Understand the immune response to SARS-CoV2/COVID19:

RNA-seq data of human lung epithelial cells infected with SARS-CoV-2 provides the list of immunity genes responding to the virus infection.

Understand the virology and/or cell biology of SARS-CoV2/COVID19:

SARS-CoV-2 can enter A549 cells, which express extremely low level of ACE2 and TMPRSS2 that are required for virus entry in the cell. Data supporting another potential entry route through BSG for the virus.

Helps to compare response of lung epithelium in context of other respiratory virus which could be beneficial in re-purposing existing treatments from other respiratory viruses

Develop diagnostic tools for SARS-CoV2/COVID19: More data required but gene expression pattern specific to SARS-Cov-2 infection could provide potential biomarkers, such as the secreted peptides EDN1 & TNFSF15.

Study Type

· Bioinformatics study – Transcriptome analysis

· In vitro study: A549 and NHBE cells

· In vivo study (e.g. mouse, NHP): Ferret model.

Strengths and limitations of the paper

Novelty: Full transcriptional profile of lung epithelial cell line, primary cells & in vivo cells after SARS-CoV2 infection: SARS-CoV-2 elicits a mild host transcriptional response, exemplified by the lack of induction of Type I and III interferons. Possibility of induction of two novel immune genes EDN1 & TNFSF15 specific to SARS-CoV-2, which could be use as biomarkers.

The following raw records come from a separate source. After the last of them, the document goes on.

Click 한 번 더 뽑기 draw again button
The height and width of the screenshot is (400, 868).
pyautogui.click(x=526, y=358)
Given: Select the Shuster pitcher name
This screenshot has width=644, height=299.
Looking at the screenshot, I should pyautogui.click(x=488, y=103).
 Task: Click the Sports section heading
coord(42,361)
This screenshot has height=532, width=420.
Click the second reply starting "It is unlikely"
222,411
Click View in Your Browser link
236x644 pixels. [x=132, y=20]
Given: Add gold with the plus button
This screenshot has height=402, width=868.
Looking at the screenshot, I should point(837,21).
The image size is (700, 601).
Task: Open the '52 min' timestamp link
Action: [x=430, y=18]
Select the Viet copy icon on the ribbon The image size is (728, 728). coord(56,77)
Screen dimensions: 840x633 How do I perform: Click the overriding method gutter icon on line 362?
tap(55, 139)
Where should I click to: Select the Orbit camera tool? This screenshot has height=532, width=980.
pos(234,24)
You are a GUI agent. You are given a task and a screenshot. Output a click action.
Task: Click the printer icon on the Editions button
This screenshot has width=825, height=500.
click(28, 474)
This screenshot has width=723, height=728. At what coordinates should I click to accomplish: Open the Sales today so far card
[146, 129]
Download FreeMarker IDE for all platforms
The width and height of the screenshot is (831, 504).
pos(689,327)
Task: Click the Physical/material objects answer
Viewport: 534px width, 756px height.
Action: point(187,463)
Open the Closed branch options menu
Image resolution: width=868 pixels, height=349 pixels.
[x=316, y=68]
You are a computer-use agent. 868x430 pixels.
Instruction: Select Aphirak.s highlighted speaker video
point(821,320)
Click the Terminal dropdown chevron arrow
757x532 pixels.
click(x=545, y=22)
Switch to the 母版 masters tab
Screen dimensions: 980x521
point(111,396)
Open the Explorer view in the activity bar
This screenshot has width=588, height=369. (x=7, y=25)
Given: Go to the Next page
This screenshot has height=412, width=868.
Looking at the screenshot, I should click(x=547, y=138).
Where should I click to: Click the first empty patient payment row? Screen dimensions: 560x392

Standing in the field: This is one of the transcriptomic analyses of the host response to SARS-CoV-2 infection. Several other single cell RNASEq studies of patient PBMCs or lung bronchoalveolar immune cells are in the preprints as well. The results shown for Influenza A and RSV seem to agree with what has been published before for these two viruses.

Appropriate statistics: Unclear, the number of biological replicates for the RNA-seq is not available.

Viral model used: SARS-CoV2; Influenza A; Respiratory syncytial virus in in vitro and in vivo systems

Translatability: None.

Main limitations:

- RNA-seq analysis not performed in presence of spike-ins for data normalization. Therefore, the analysis might not be entirely correct. Also, a single time-point has been used, which might not represent the whole picture of the host transcriptional response to SARS-CoV-2 infection.

- For the cell line infection & primary cell infection, an alveolar epithelium (lower respiratory tract) model was used. For analysis of in vivo infection nasal washes (upper respiratory tract) were performed. These differences in localization and cellular composition might pose a challenge in comparing the transcriptional profiles and it would have been better if epithelial cell lines and in vivo model would have been consistent.